Input records:

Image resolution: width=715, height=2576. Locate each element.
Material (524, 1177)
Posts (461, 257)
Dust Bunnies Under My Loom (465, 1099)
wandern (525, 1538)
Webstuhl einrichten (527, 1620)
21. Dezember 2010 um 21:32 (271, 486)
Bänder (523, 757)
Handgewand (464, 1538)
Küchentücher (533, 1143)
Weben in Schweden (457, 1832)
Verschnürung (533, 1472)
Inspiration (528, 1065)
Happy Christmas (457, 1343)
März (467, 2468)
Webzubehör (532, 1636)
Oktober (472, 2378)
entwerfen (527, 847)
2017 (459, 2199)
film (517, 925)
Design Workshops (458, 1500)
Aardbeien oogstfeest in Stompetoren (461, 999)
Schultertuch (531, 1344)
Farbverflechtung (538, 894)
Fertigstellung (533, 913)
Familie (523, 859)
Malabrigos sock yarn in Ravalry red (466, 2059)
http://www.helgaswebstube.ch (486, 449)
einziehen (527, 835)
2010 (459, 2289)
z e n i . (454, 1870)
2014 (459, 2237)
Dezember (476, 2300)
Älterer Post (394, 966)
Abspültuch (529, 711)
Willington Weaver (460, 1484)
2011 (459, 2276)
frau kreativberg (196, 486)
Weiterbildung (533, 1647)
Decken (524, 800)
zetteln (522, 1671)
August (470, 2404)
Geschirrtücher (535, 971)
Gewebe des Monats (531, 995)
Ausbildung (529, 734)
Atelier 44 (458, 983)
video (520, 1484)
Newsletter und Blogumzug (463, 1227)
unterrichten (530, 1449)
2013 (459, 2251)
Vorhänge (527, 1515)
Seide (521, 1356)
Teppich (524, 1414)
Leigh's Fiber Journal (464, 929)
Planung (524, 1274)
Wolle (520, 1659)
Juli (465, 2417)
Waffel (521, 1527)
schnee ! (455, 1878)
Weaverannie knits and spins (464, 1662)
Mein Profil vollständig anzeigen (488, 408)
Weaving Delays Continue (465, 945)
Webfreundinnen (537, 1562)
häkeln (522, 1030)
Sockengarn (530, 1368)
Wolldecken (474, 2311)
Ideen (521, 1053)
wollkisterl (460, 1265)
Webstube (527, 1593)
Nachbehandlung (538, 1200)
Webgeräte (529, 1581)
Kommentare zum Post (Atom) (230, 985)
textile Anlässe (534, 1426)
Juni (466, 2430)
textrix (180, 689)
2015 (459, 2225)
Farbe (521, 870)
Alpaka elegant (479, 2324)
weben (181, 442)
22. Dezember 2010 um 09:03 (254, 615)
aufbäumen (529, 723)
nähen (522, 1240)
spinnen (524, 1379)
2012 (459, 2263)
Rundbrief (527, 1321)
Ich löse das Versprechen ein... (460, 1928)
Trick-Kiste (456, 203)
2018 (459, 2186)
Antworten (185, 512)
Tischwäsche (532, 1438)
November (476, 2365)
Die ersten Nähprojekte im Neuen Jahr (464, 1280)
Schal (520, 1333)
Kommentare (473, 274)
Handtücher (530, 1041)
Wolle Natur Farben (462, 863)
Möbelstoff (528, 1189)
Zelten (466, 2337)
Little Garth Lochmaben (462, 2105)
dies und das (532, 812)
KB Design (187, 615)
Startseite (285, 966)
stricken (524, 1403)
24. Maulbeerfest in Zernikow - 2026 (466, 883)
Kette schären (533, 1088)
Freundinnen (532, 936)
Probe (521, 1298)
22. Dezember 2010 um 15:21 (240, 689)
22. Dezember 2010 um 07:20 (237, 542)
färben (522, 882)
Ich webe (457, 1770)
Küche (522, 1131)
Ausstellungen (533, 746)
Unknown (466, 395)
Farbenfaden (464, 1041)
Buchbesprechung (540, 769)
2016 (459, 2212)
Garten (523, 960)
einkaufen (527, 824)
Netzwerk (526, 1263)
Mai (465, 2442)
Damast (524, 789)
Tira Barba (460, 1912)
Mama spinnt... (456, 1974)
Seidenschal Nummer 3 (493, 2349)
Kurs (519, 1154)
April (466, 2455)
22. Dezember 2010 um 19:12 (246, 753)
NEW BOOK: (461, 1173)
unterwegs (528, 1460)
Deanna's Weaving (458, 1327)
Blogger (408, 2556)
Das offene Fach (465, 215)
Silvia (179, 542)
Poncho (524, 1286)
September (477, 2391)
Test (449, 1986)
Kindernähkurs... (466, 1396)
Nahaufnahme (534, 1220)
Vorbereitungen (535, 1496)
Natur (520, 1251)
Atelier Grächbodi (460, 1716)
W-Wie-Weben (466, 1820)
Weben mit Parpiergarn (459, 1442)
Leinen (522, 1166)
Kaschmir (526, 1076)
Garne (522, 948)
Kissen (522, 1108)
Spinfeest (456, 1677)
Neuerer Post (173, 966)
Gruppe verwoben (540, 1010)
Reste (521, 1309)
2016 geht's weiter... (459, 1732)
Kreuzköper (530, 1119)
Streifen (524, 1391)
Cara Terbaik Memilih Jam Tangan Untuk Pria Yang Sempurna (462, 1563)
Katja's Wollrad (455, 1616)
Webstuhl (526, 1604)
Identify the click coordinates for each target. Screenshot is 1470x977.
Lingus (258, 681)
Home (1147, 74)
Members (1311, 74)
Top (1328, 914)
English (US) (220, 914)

Instructions for the task:
Beginning with the line holding "Trick-Kiste (456, 203)" and ending with the line holding "Probe (521, 1298)", write out the stretch of material above exactly; add no further lines.

Answer area:
Trick-Kiste (456, 203)
2018 (459, 2186)
Antworten (185, 512)
Tischwäsche (532, 1438)
November (476, 2365)
Die ersten Nähprojekte im Neuen Jahr (464, 1280)
Schal (520, 1333)
Kommentare (473, 274)
Handtücher (530, 1041)
Wolle Natur Farben (462, 863)
Möbelstoff (528, 1189)
Zelten (466, 2337)
Little Garth Lochmaben (462, 2105)
dies und das (532, 812)
KB Design (187, 615)
Startseite (285, 966)
stricken (524, 1403)
24. Maulbeerfest in Zernikow - 2026 (466, 883)
Kette schären (533, 1088)
Freundinnen (532, 936)
Probe (521, 1298)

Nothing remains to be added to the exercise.